Conversely, comparison between non-cancer controls and NSCLC patients without smoking history, pathways exhibited enrichment include natural killer cell-media ted cytotoxicity, insulin signaling, and oxidative phosphorylation, indicating immune dysregulation, altered metabolic processes, and mitochondrial stress. Additionally, pathways like circadian entrainment and carbon metabolism were enriched, suggesting systemic impacts beyond cancer-specific pathways.

Finally, comparison between NSCLC patients with smoking history and patients with no smoking history, enriched pathways in smokers are synaptic signaling (e.g., glutamatergic and dopaminergic synapse pathways), metabolic dysregulation (e.g., lysine degradation, phenylalanine metabolism), and mitochondrial pathways (oxidative phosphorylation). NSCLC patients without smoking history showed relatively fewer enriched cancer-specific pathways, indicating distinct biological impacts of smoking on cancer progression.

Overall, Fig 2 demonstrates significant pathway differences between non-cancer controls and NSCLC patients, stratified by smoking status. Smoking amplifies pathways involved in glycan biosynthesis, signal transduction, and transcriptional regulation, while NSCLC patients without smoking history exhibit immune and metabolic dysregulation. These insights emphasize the role of smoking as a modifier of cancer-associated molecular pathways and the distinct mechanisms driving cancer in non-smokers.

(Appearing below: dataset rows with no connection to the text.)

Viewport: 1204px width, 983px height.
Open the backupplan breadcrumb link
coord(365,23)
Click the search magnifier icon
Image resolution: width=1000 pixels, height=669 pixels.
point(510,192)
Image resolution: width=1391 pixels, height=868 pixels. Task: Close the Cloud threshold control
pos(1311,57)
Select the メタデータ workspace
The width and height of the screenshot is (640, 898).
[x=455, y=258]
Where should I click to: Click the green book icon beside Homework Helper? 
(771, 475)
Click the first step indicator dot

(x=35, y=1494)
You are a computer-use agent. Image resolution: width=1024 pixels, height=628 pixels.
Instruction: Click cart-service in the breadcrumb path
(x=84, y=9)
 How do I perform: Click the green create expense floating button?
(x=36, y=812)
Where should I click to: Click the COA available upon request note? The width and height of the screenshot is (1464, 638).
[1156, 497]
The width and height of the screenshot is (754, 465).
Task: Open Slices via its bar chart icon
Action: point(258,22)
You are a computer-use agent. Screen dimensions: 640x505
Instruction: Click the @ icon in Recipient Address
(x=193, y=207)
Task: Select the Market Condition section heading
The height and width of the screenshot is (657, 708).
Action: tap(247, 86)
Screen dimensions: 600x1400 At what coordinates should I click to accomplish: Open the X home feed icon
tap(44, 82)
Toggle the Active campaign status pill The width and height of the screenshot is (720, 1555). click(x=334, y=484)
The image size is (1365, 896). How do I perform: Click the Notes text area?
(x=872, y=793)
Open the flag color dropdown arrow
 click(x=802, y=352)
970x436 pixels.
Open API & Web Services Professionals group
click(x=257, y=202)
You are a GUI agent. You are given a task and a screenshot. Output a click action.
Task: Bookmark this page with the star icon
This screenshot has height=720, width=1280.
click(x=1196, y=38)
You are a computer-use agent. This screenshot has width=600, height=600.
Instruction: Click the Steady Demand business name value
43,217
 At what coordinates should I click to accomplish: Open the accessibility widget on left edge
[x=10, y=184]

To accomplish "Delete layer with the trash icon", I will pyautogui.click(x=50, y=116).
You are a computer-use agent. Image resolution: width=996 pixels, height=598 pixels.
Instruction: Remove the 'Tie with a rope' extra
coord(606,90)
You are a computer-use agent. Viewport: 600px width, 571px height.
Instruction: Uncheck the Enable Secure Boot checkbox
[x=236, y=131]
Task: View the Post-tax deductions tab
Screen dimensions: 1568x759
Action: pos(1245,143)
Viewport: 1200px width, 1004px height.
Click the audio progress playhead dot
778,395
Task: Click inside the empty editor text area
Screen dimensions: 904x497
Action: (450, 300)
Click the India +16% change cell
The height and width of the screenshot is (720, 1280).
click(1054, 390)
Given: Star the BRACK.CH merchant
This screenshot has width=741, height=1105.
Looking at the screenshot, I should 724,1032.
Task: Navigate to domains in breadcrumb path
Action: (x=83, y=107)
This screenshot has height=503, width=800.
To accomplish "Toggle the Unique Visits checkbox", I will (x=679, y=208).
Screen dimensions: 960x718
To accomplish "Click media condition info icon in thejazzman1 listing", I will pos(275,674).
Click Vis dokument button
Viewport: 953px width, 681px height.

3.2. Determination of serum miRNA expression level in a larger cohort of clinical samples using quantitative RT-PCR

Based on significant changes observed in miRNAs from deep sequencing results (Table 1), we conducted validation using quantitative RT-PCR in an expanded sample set of 78 lung cancer patients and 50 non-cancer controls (Table 2). Fig 3 illustrates the lists of miRNAs differentially expressed in NSCLC patients with and without smoking history compared to non-cancer controls, as well as those commonly altered in both groups. These findings suggest the potential utility of these miRNAs as biomarkers and therapeutic targets tailored to patient subgroups based on smoking history. Our focus was on miR100-5p and miR125b-5p, comparing non-cancer controls to NSCLC patients without a smoking history (CA non-smoker). These two miRNAs were among the most significantly reduced in CA non-smokers, suggesting a potential role in lung cancer development independent of tobacco exposure. Furthermore, previous studies have reported their critical roles in lung cancer [22,23]. Additionally, we assessed miR9-5p, which showed significant differences between non-cancer controls and NSCLC patients with smoking history (CA smokers). We also examined miR-203-3p, miR-107, and miR-199a-3p, as they were significantly altered across NSCLC patients both with and without smoking (Fig 3). Furthermore, mTOR signaling was identified as a key pathway significantly affected in both smoker and non-smoker NSCLC patients. All three selected miRNAs (miR-203-3p, miR-107, and miR-199a-3p) have been reported to be directly or indirectly linked to mTOR regulation, further supporting their selection [2426].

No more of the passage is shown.